The present disclosure generally relates to optical connectors and, more particularly, to fiber optic connector assemblies capable of optically coupling a plurality of fibers in multiple feed directions.
Benefits of optical fiber include extremely wide bandwidth and low noise operation. Because of these advantages, optical fiber is increasingly being used for a variety of applications, including, but not limited to, broadband voice, video, and data transmission. Connectors are often used in data center and telecommunication systems to provide service connections to rack-mounted equipment and to provide inter-rack connections. Accordingly, optical connections are employed in both optical cable assemblies and electronic devices to provide an optical-to-optical connection wherein optical signals are passed between an optical cable assembly and an electronic device.
Datacenters often employ rack-based routers or other computing equipment that require optical connection of a fiber optic connector that terminates a plurality of optical fibers.
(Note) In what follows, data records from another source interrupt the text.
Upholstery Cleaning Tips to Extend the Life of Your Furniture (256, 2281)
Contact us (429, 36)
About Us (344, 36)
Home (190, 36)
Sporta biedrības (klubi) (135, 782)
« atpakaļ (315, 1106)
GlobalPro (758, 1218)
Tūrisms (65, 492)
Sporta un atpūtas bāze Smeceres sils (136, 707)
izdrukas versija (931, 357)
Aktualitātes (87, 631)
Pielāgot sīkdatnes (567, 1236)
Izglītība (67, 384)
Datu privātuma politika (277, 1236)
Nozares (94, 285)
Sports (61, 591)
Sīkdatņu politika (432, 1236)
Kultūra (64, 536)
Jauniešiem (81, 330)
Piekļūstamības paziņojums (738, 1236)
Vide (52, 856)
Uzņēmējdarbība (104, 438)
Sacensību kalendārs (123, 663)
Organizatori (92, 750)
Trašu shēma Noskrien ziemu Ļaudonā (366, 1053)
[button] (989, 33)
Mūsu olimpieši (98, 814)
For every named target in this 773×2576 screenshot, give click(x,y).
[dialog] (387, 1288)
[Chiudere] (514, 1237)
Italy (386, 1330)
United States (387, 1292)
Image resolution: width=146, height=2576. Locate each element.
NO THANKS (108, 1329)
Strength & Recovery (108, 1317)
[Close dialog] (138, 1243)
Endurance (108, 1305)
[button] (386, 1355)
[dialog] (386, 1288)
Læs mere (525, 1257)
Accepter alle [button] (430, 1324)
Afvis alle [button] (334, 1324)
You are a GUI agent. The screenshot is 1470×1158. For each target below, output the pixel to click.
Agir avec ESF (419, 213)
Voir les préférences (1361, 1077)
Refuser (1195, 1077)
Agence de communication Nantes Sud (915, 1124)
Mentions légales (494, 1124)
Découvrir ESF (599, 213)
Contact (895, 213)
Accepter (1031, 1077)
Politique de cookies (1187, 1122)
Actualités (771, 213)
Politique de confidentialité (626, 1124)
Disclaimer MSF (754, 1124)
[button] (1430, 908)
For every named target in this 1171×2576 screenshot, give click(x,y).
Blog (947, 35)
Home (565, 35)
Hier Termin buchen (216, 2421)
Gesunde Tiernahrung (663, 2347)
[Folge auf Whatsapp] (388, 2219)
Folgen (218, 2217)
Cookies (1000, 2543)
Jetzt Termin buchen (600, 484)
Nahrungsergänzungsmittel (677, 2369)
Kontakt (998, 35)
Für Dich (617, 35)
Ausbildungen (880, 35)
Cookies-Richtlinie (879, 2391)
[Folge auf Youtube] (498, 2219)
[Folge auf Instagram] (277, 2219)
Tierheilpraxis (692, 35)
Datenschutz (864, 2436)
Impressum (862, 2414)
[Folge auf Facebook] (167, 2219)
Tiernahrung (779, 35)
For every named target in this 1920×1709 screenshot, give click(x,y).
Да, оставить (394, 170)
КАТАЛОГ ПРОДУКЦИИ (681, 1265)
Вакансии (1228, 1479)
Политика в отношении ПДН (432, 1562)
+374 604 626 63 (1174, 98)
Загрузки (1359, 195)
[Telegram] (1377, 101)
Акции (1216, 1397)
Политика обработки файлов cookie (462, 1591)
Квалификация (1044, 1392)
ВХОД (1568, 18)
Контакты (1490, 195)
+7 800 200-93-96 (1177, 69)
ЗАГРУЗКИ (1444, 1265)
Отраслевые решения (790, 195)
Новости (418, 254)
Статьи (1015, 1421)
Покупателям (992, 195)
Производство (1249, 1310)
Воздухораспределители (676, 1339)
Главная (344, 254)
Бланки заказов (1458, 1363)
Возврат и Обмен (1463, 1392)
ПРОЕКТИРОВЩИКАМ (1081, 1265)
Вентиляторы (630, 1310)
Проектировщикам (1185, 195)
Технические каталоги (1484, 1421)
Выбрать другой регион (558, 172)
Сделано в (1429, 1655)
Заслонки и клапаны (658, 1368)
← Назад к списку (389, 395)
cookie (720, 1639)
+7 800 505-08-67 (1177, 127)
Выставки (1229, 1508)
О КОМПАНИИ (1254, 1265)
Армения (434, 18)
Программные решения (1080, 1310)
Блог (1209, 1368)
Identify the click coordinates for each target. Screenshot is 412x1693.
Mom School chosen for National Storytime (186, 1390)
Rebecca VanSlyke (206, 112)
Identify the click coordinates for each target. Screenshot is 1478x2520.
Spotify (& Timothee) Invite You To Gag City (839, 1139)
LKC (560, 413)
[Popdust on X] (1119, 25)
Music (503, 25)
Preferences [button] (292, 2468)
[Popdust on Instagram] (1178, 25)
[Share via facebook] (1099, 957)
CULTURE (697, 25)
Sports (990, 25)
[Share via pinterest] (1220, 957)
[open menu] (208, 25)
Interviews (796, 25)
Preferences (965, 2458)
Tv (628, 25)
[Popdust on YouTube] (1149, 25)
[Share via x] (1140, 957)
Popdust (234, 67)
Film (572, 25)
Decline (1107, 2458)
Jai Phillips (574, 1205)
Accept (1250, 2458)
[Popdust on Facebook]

The number of optical fibers desired to be coupled to a router or other computing equipment is increasing as optical networks gain more widespread use. In some cases, more than three hundred optical fibers are desired to be included in a single optical connector for optical connector to a mated receptacle within a router or other computing equipment. Such a large number of optical fibers present significant manufacturing challenges as it may be nearly impossible to install all of the optical fibers into a single connector. Problems with the actual processing of such a large array of optical fibers in addition to the tolerance stack-up of connector-to-adapter mating would mean a higher probability of product failure both during manufacturing of the fiber optic connector assembly and in the field.
Accordingly, alternative fiber optic connector assemblies capable of terminating a large number of optical fibers are desired.